Belarus does not have any external protection from Russia, Dr. Zbigniew Brzezinski, a Polish American political scientist, stated when speaking on a panel at the Wilson Center on June 16 titled ‘Mutual Security on Hold? Russia, the West, and European Security Architecture’.

According to Dr Brzezinski, Putin has taken the lead in steady emergence of a quasi-mystical chauvinism. It would be an error to think that Crimea and Ukraine are just the products of a sudden outrage, he adds. Understanding the doctrinal framework of Putin’s vision is an important point of departure for dealing with the Ukraine issue, he stresses.
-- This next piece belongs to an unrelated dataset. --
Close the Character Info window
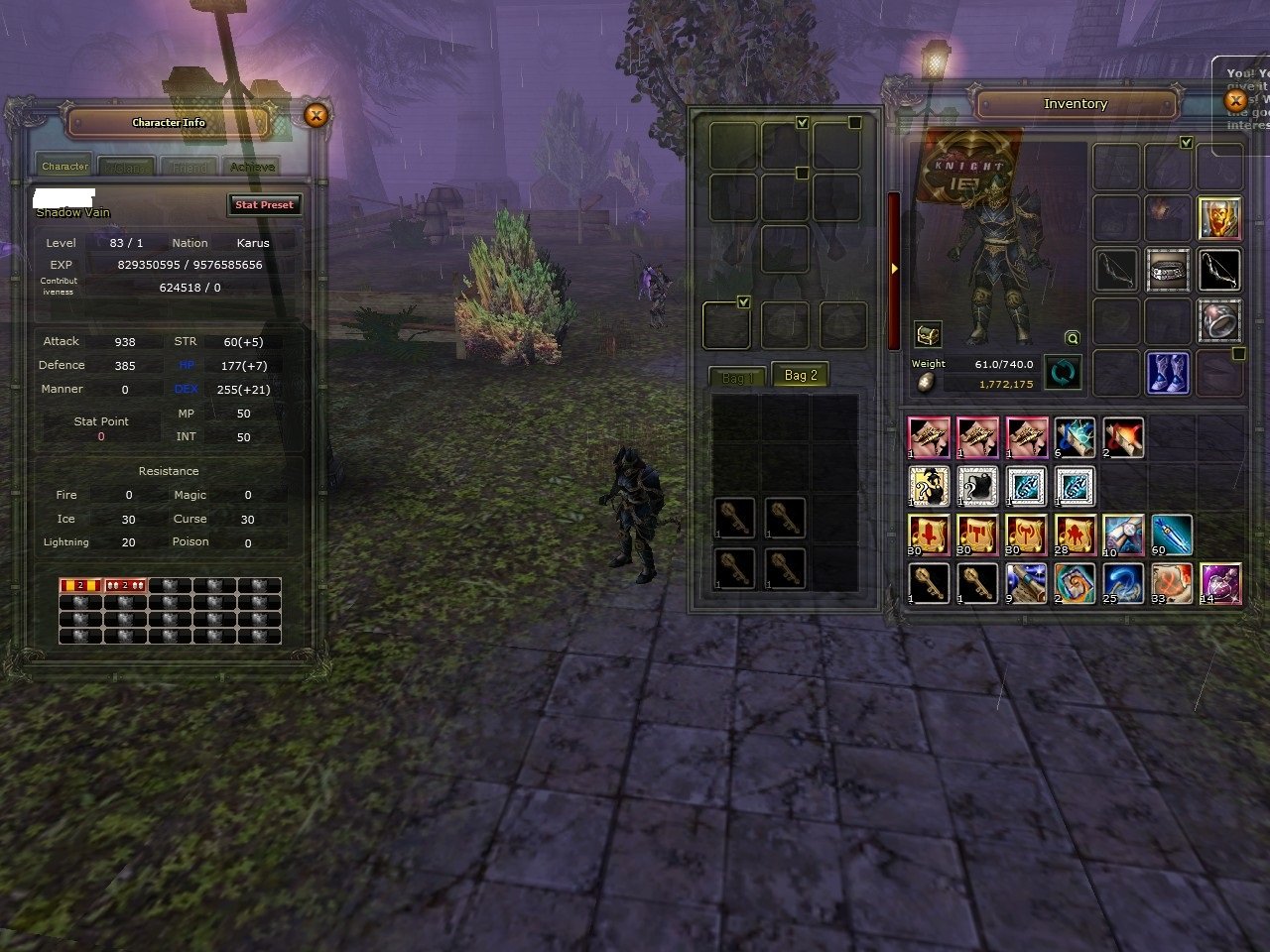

Mr Brzezinski refers to the report by the Russian International Affairs Council which has four key concepts: first, that of ‘a divided people’; secondly, the theme of ‘protecting compatriots abroad’; third and more broadly, ‘the Russian world’ or ‘Ruski Mir’ in Russian; fourth, the importance of acknowledging and sustaining, embracing and promoting ‘the Great Russian civilization’.

A divided people is the point of departure for the chauvinistic claim that Russia’s sovereignty embraces all Russians, wherever they are. And that territorial location can be altered favorably by reuniting the Russian people.

“Last but not least is the conviction that Russia is not part of Western civilization. It is also not part of China. It is not part of the Muslim World. Russia itself, it is asserted, is a great civilization. The notion of a “world civilization” emphasizes a set of principles, some of which are not unfamiliar to our society, such as, for example, a strong commitment to a particular religion, but much stronger than in the West where religion is part of a more complex social arrangement. The notion is that the great Russian civilization stands for certain basic values, not only religious, but in terms of interpersonal relationships—for example, condemning some of the changes in the relationship between the sexes and within the sexes that are now taking place in the world. In effect, Russia protects the integrity of certain basic beliefs that have characterized Christianity, but in the Russian view, that Christianity is now betraying its fundamentals. So this is a comprehensive outlook—an ambitious outlook which justifies the conclusion that Russia is a world power,” Mr Brzezinski warns.

The Ukraine issue is not a sudden pique, but a symptom of a basic problem: the emergence of the policies packaged within the larger philosophical framework, Mr Brzesinski states.

‘But also a great deal will depend on whether Ukraine becomes a symptom either of a success or a failure of Putin’s point of view. So in brief, the stakes are significant <…> That is a significant threat—and broadly speaking, an immediate threat; psychologically at least, but potentially, in view of Crimea, also militarily. It is a threat to the Baltic States, to Georgia, to Moldova. And more vaguely and directly, but perhaps potentially more dangerously than to the others, Belarus, because Belarus does not have any external protection. The others that I have mentioned do, in varying degrees,’ he says.

According to Dr. Brzezinski, the Ukrainian problem is a challenge that the West must address on three levels: to effectively deter the temptation facing the Russian leadership regarding the use of force; secondly, to obtain the termination of Russia’s deliberate efforts at the destabilization of parts of Ukraine, thirdly, to promote and then discuss with the Russians a formula for an eventual compromise, assuming that in the first instance the use of force openly and on a large scale is deterred and the effort to destabilize is abandoned.